The Rubella IgG test is a test to detect antibodies present in the body to protect one from getting rubella virus, to verify a recent or past infection.
Why is it Done?

The test is done to detect the antibodies in the blood that develop in response to a rubella infection or immunization. It is also done to:

  • Detect past or recent infections
  • Test women who are planning to conceive or have conceived, have enough titer to protect them from infection.
  • Identify the people who have not been exposed and vaccinated.
When should it be performed?

The test is ordered when:

  • A woman is planning to conceive or is pregnant as part of prenatal checkup.
  • One has to be screened for immunity against rubella
  • When a pregnant woman has mild fever, rashes, stuffy nose, joint pains, swollen lymph nodes.
How is it done
A blood sample will be collected from a vein in your arm.

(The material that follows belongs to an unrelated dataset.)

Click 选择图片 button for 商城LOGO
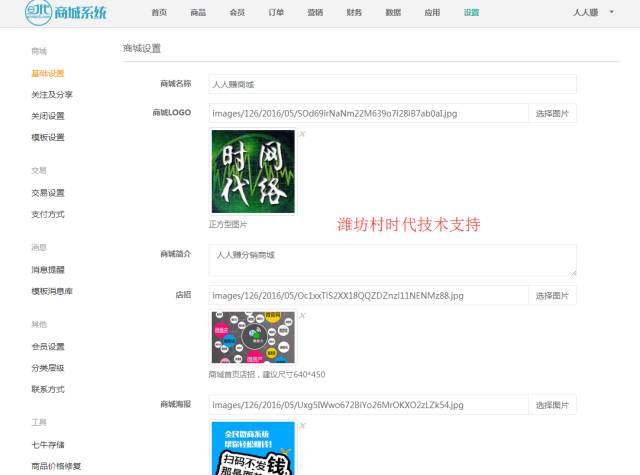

For doing Rubella IgG, fasting is not needed prior to sample collection.
Results
  • If Rubella IGG is absent in adults, it could mean that the person has not been affected by the rubella virus.
  • If it is present in adults, the person would have had past infection or would have been vaccinated and developed immunity against the virus.
  • In a new born, if rubella IGG is positive, then it suggests that mother’s antibodies have passed in baby in uterus and may protect the baby from the virus if IgM should not be present.
Other Tests
Detection of rubella virus can be done by testing genetic material RNA from body fluid like throat swab.